Jimmy’s sister, Sharlene, remembers he exhibited at art shows and became a member of International Marquetry Society. She said several galleries expressed interest in his work, but he had so many commissions, he couldn’t supply a gallery as well.



He also continued to pursue his music, playing with Betsy James and Clay Bailey in a band “Shotgun Annie” that performed on and off the island.



Around this time, with Jimmy at the peak of his creative skills, tragedy struck. Jimmy was diagnosed with cancer that eventually affected his vision. Even after losing an eye, he continued to create his beautiful designs using a strong magnifying glass, but in the end, marquetry became impossible for him.



He taught Mike’s wife Libby the craft and she passed it on to her son Austin, who actually completed some pieces Jimmy left unfinished.



With a reduced income due to illness and a divorce, Jimmy left the island and moved to less expensive digs in Eastpoint where he remained until his final hospitalization.



John Spohrer, a close friend of Jimmy’s, remembers him well.

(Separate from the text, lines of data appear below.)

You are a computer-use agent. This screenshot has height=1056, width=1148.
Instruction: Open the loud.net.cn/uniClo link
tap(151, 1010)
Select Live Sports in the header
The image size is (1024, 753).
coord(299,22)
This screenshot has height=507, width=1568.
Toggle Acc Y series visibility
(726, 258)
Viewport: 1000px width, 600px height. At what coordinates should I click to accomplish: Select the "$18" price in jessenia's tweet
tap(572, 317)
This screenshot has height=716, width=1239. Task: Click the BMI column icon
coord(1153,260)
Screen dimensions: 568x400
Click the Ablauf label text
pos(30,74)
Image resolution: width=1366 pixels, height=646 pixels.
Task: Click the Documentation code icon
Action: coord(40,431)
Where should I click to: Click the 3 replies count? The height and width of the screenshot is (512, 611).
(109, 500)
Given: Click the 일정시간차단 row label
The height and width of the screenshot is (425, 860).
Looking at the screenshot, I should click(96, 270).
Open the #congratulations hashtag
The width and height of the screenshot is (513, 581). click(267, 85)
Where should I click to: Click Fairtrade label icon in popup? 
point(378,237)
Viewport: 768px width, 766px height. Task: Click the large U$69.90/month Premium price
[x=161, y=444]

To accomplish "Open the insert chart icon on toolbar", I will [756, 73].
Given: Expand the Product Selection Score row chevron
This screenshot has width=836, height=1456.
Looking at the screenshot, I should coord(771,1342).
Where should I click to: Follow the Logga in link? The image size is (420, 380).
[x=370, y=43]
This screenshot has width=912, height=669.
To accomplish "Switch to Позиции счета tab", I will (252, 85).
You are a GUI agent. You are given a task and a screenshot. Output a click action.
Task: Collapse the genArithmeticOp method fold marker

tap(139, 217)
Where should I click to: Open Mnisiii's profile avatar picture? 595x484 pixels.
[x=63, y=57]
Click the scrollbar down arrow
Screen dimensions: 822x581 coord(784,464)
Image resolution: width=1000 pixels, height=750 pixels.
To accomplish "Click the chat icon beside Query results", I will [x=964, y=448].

“Jimmy was a very talented guy but I think that what all of his friends remember best about him was his upbeat attitude to life,” Spohrer said. “That didn’t change when his health failed. Anyone that knew him through the years of all of the horrible things that happened to him in the prime of life knew his attitude never turned negative. He stayed dedicated to his art even to point when he could hardly see, walk, or get around. It stayed important to him. His positive happy attitude toward life was one of his major attributes.



“He was loyal as a friend and a good animal owner,” he said. “He loved his dog Petey. He was really an inspiration. As he went through it all, you couldn’t help but think if something bad happened to you, you would want react to it as Jimmy did.”



Karen Dennis remembered Jimmy as a wonderful person and master storyteller. Belinda Kelliher, a friend who met Jimmy at the Blue Parrot, said he was “always worried about his friends.”



While Jimmy is gone, his memory and much of his artwork lives on, and sister Sharlene is asking for help in locating and photographing it so she can create a catalogue. Marquetry is a dying art form. Jimmy’s family owns only a few of his creations and Sharlene wants to create a permanent record of her brother’s art.



Jimmy’s work may be built into the woodwork of a building; it may adorn furniture, although those pieces are known to be rare. Most of Jimmy’s art hung on the wall like a painting. He is also known to have applied veneer to wooden cigar boxes.



Sharlene said Jimmy always signed his work and often listed his materials of the reverse side of a piece with details about where and when the work was completed.